→ Task directions
Transcribe the graph problems notes word for word, everything from "Search Types" down to "or intelligent search.".

CoEng3122 - Algorithm Analysis and Design - Algorithm for Graph Problems
Algorithm Analysis and Design - Graph Problems
Chapter 5: Algorithms for Graph Problems
- Depth-first search
- Connected Components
- Topological sort
- Shortest path
- Sets of strings
- Search trees, string sorting, binary search
- Exact string matching - Finding a pattern (string) in a text (string)
- Approximate string matching - Finding in the text something that is similar to the pattern
Problem-Solving Agent
- Goal formulation: The agent adopts the goal of reaching the destination, organizing behavior by limiting objectives and actions.
- Problem formulation: The agent creates a description of the states and actions needed to reach the goal, forming an abstract model of the relevant world.
- Search: The agent simulates sequences of actions in its model to find a sequence that reaches the goal.
- Solution: A sequence of actions that reaches the goal.
- Execution: The agent executes the actions in the solution one at a time.
Requirements of Search Algorithms/Techniques
- It should cause motion.
- It should be systematic.
Search Types
1. Uninformed Search (Blind Search)
- Also called blind, exhaustive, or brute-force search.
- Uses no information about the problem to guide the search.
- May not be very efficient.
2. Informed Search (Heuristic Search)
- Also called heuristic or intelligent search.
- Uses information about the problem to guide the search.
- Guesses the distance to a goal state.
- More efficient but may not always be possible.
Search Techniques / Strategies
Uninformed Search:
- Depth-First Search (DFS)
- Breadth-First Search (BFS)
- Cost-First Search
Informed Search:
- Generate and Test
- Hill Climbing
- Best First Search
- Problem Reduction
- Constraint Satisfaction
- Means-end Analysis
- A* Search
- A0* Search
Types of Graphs
- Directed graph
- Undirected graph
- Weighted graph
- Cyclic graph
- Acyclic graph
- Bipartite graph
Uninformed/Blind Search
- Does not contain any domain knowledge (e.g., closeness, location of the goal).
- Operates in a brute-force way.

→ Data extract
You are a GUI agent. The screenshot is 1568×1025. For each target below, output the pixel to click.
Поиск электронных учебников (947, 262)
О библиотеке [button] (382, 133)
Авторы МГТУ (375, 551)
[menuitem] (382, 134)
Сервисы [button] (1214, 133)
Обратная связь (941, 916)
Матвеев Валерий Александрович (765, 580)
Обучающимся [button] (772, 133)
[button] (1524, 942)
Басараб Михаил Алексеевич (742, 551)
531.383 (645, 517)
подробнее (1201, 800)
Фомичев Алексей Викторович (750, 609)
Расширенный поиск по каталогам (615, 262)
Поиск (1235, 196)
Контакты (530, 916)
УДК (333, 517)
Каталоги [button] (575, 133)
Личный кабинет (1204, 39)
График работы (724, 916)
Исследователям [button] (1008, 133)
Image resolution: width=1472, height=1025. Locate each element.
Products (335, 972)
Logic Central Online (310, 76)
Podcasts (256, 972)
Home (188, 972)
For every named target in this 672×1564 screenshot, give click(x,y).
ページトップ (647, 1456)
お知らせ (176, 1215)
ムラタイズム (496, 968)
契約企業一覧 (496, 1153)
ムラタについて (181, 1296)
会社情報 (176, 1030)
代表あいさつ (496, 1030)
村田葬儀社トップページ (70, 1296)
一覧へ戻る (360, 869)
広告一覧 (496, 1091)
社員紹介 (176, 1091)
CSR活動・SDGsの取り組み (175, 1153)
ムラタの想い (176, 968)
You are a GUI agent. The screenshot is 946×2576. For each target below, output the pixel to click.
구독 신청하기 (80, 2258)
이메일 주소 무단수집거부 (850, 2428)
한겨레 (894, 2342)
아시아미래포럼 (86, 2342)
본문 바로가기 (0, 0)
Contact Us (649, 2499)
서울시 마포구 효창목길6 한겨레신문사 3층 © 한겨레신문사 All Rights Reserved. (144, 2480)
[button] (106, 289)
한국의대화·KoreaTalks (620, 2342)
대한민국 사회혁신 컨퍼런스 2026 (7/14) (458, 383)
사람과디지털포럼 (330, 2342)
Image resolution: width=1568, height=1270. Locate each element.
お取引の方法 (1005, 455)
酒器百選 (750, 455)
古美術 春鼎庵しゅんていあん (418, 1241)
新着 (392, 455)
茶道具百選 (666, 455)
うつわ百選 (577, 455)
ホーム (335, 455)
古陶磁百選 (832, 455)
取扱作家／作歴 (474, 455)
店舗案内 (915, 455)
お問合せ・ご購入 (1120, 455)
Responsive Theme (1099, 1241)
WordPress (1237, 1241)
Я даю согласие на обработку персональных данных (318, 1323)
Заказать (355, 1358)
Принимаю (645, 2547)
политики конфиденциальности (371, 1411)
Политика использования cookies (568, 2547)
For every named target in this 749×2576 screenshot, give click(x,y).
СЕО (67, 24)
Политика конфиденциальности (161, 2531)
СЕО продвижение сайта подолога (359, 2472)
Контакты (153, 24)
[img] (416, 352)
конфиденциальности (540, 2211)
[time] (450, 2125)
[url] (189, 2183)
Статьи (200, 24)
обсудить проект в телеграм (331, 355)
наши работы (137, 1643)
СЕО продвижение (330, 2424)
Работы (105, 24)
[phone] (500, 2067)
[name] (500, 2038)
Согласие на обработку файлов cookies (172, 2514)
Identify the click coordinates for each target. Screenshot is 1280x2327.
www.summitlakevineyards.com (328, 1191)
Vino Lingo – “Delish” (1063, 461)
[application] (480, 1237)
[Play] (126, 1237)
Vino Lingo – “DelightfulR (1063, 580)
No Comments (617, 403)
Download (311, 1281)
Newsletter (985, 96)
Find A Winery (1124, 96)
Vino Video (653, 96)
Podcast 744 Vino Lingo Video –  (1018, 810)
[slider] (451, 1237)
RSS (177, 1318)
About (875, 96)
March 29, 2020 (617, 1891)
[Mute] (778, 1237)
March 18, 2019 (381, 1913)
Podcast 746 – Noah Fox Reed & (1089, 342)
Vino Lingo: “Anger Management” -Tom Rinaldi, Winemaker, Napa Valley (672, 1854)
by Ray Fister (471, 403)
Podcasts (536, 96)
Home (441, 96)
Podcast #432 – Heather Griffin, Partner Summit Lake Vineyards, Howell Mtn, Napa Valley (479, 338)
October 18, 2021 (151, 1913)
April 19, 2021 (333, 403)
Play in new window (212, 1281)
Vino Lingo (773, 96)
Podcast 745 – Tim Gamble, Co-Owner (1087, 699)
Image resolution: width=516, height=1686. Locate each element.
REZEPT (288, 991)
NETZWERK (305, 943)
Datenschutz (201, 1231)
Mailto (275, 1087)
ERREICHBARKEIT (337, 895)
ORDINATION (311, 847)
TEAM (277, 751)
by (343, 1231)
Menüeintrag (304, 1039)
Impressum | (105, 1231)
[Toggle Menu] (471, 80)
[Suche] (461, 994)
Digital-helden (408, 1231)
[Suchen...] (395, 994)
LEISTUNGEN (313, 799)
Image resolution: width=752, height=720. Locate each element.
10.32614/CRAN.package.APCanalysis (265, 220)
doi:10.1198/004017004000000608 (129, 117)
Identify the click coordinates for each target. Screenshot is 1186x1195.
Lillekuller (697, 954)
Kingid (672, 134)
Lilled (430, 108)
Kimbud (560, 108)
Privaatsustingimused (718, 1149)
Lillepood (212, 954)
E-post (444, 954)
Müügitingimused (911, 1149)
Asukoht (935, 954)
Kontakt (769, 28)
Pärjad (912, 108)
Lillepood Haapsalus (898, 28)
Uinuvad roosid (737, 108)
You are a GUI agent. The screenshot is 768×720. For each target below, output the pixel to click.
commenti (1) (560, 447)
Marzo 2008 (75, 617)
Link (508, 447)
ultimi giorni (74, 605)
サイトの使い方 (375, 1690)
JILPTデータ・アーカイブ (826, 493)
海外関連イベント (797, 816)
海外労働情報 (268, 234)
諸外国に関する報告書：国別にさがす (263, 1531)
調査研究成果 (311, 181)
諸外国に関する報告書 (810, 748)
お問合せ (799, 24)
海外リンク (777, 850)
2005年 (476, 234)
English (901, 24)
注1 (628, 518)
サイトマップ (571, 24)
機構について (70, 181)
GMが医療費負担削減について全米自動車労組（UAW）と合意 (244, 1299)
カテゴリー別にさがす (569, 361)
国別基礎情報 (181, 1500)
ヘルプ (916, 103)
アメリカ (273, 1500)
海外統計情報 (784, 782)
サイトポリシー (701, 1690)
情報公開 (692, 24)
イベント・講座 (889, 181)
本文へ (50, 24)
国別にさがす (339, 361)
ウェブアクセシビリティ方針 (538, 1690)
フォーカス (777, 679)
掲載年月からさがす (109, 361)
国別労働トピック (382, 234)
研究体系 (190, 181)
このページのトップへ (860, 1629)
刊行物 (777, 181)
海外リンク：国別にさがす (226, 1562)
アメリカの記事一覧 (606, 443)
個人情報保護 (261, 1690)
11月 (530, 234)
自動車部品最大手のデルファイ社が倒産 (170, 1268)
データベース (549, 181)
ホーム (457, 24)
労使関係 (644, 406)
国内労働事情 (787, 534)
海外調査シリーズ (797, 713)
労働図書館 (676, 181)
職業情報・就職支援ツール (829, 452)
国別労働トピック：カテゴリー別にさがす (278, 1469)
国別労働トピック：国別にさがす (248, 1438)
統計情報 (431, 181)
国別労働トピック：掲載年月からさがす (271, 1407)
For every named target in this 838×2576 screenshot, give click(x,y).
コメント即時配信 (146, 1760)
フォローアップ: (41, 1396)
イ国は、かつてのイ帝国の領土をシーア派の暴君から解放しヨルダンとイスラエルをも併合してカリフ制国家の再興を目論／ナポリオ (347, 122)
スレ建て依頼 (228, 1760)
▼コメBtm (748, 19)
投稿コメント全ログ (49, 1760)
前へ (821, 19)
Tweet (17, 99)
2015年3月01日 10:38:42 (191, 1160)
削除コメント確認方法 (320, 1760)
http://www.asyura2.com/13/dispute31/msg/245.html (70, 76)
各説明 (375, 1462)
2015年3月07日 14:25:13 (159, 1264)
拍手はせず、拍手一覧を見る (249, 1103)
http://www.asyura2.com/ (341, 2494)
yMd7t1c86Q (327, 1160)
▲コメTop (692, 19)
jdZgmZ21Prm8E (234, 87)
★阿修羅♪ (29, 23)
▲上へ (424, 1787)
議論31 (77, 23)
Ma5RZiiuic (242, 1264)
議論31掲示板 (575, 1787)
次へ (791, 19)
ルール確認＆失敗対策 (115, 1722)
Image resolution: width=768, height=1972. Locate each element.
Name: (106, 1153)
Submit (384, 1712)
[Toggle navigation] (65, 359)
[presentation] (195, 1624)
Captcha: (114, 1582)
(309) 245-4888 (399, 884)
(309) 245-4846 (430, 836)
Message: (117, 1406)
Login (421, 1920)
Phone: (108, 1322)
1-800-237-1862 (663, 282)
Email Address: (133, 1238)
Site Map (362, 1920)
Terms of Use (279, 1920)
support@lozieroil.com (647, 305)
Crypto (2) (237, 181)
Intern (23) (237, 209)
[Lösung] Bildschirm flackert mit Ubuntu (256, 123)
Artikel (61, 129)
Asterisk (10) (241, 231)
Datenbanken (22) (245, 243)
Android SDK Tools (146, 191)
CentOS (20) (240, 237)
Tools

→ Result of this exercise
Search Types
1. Uninformed Search (Blind Search)
- Also called blind, exhaustive, or brute-force search.
- Uses no information about the problem to guide the search.
- May not be very efficient.
2. Informed Search (Heuristic Search)
- Also called heuristic or intelligent search.